* Passage

....................

TORONTO (AFP) — Not all cops are corrupt -- but most grudgingly turn a blind eye to fellow officers' bad deeds, actor Edward Norton suggested Tuesday at the premiere of the movie "Pride and Glory" at the Toronto film festival.
"If you ask people who do that work ... and you ask them, 'What would you do in that situation?' most of the cops we talked to said that people's boundary lines were pretty far out," Norton told a press conference.
"I got a sense talking to certain cops that they almost resented being put in a position of having to be the one who would betray the institutional bond," the actor said.
Norton ("Fight Club," 1999, "American History X," 1998, "Primal Fear," 1996) described this ambivalence as "being at war with your own instincts."
The film "Pride and Glory" by director Gavin O'Connor, himself the son of a retired policeman, wrestles with this contradiction.
As the son, brother and brother-in-law of policemen in the film, Detective Ray Tierney (Norton) struggles to choose between arresting fellow cops and turning a blind eye to their blatant corruption touching his biological family.
"Growing up in New York, we always heard, 'Cops bleed blue,'" said O'Connor, citing an unwritten code of honor among police officers in which reporting another officer's errors, misconduct, or crimes is regarded as a betrayal.
The phrases "blue wall of silence," "blue code of silence" or "thin blue line" were first coined in US newsprint, and then became popular culture references alluding to the blue uniforms worn by US urban cops.
"I wondered if you took this notion of a police fraternity and then you take a real family of cops and you put them in a blender, what would happen," said O'Connor. "Where would your loyalties lie?"

....................

* Recorded data
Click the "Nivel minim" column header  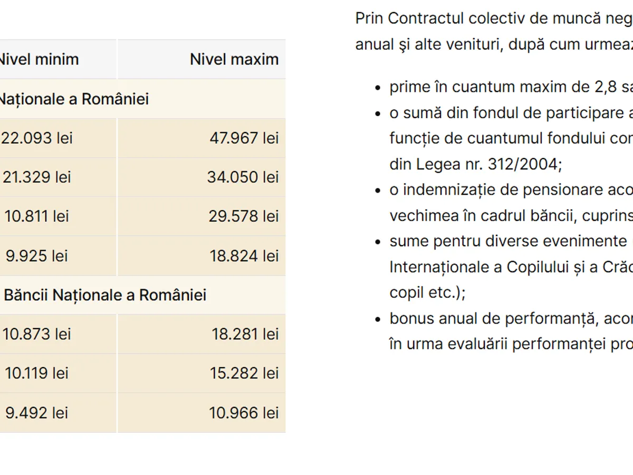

....................

* Exercises to complete
[1] In the article on the "Pride and Glory" premiere, what saying did Gavin O'Connor hear while growing up in New York?
[2] Pick up the article on the "Pride and Glory" premiere after its last sentence and keep writing it.
You can do this without the data.

* Numbered answers
[1] "Cops bleed blue."

[2]
The film, which features a commanding performance by Jon Voight as the Tierney family patriarch, also has the potential to speak to broader issues in America, such as methods used in US President George W. Bush's "war on terror" to extract information from suspects.
This is primarily what attracted Norton to the role, he said.
"These are guys who live every day on the edge of darkness. They're dealing with the most difficult, dangerous fringes of society," said Noah Emmerich, cast as Ray's older brother Francis in the film.
"Because we live in a democracy, there are tremendous constraints on what they're allowed to do, because we have great individual freedoms," he said. But "it makes their job very, very hard to do."
At this moment in the United States, "this balance of security and safety with freedom is very tough," Emmerich said.
The script was written in 1999, two years after a Haitian immigrant was beaten and sodomized with a toilet plunger while in New York City Police Department custody.
But it could be easily applied more broadly to current America, said Norton.